March 1 marked the 99th anniversary of the first widespread independence movement against Japanese colonial rule in 1919. Nearly a century has passed since the people of this land staked their lives to win back sovereignty. Yet we still live in fear under a shaky truce with nuclear-armed North Korea. Koreans came under Japanese rule in the early 20th century because they were oblivious to the rest of the world. Japan is first at fault for invading the Korean Peninsula. Global powers armed themselves with modern military and industrial technologies, but Korea remained a hermit kingdom. The March 1 Independence Movement should make us brood on the bitter lessons of history in order not to repeat our mistakes.

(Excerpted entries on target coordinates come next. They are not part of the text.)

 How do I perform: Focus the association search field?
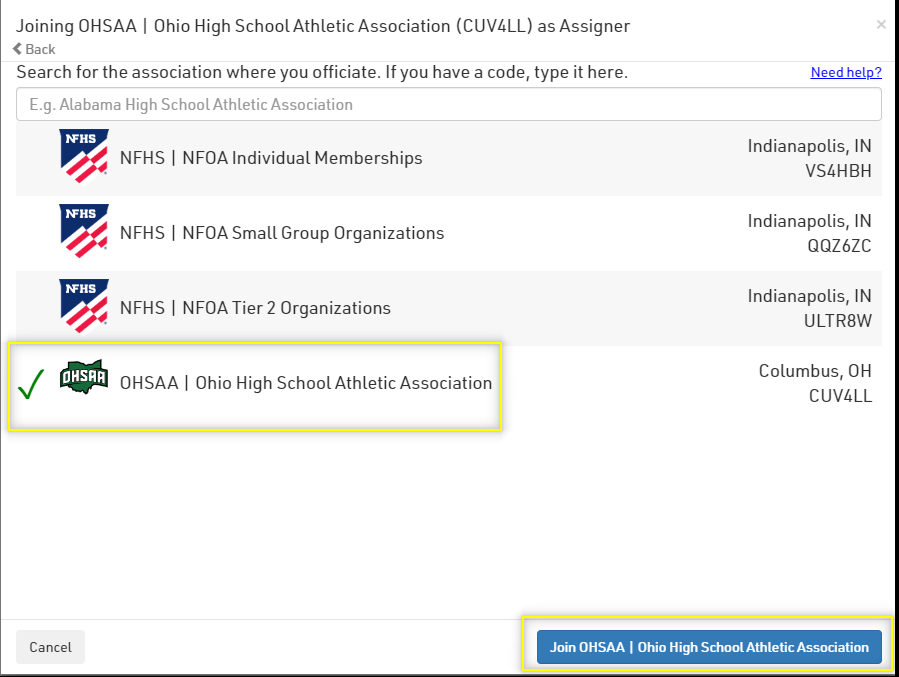click(x=448, y=104)
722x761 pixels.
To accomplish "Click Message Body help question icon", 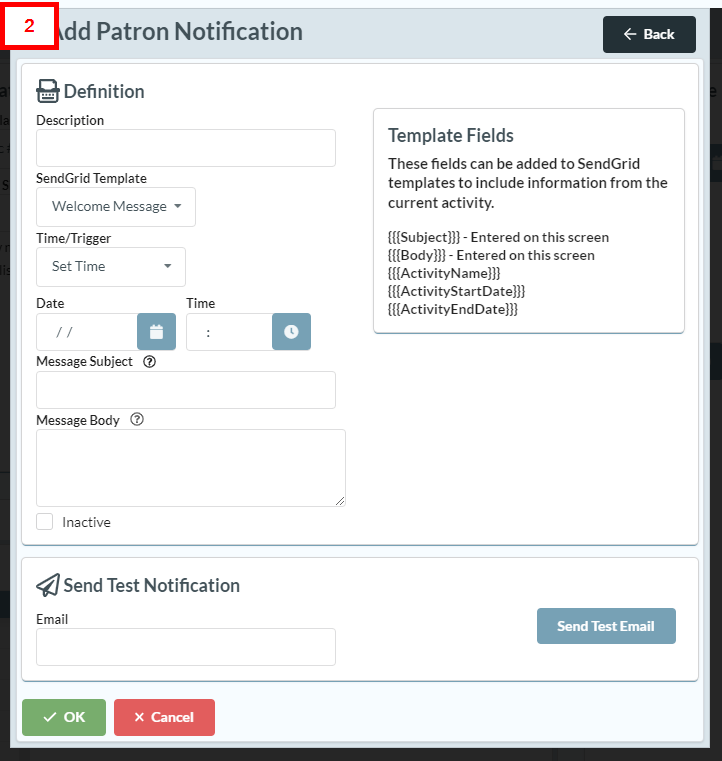I will (137, 420).
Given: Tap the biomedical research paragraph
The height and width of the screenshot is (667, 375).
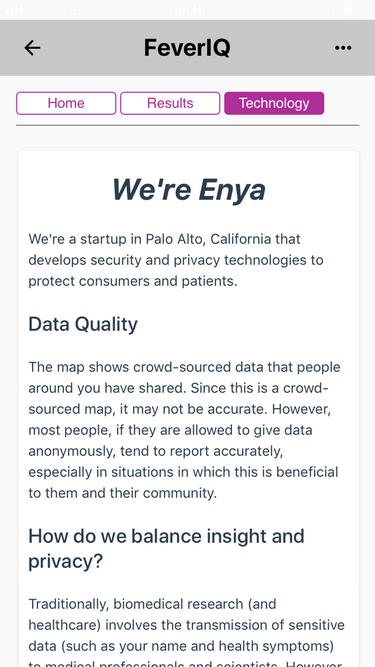Looking at the screenshot, I should [186, 634].
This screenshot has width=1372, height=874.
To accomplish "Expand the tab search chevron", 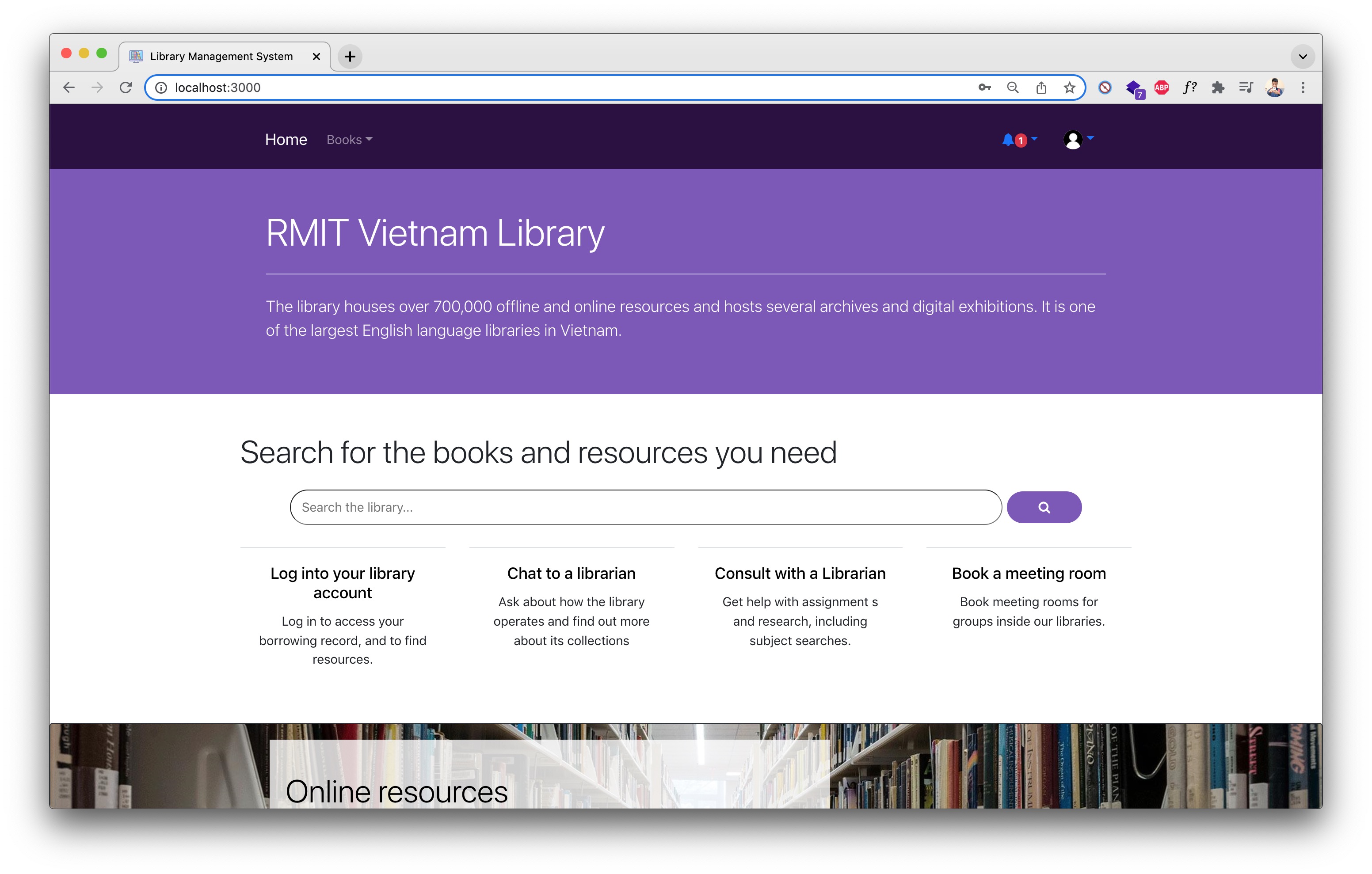I will tap(1303, 57).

In his first Independence Movement Day address, President Moon Jae-in mentioned independence 23 times, the Republic of Korea 20 times, and peace 11 times. The March 1 Movement served as a historical watershed for Koreans’ independence fight through nonviolent means. Moon, however, fell short of pointing to what had prompted the movement and what the country needs to preserve, correct and develop its future. Today’s tensions stem from North Korea’s nuclear threat. Korea has a neighbor, China, whose leader seems to want to rule indefinitely. The future of the peninsula has become murky.

Moon didn’t mention North Korea in his March 1 address. There is a huge difference between the president and his people on the issue of North Korea. Many people are doubtful of that Pyongyang will ever change its spots. But the government remains idealistic and optimistic. Moon Chung-in, special adviser to the president on foreign, security, and inter-Korean affairs, told a forum in Washington that the Korean president can kick out American soldiers in the South if he wants to. A U.S. troop pullout is exactly what Pyongyang wants to hear. The president and government must place a higher priority on defending the nation.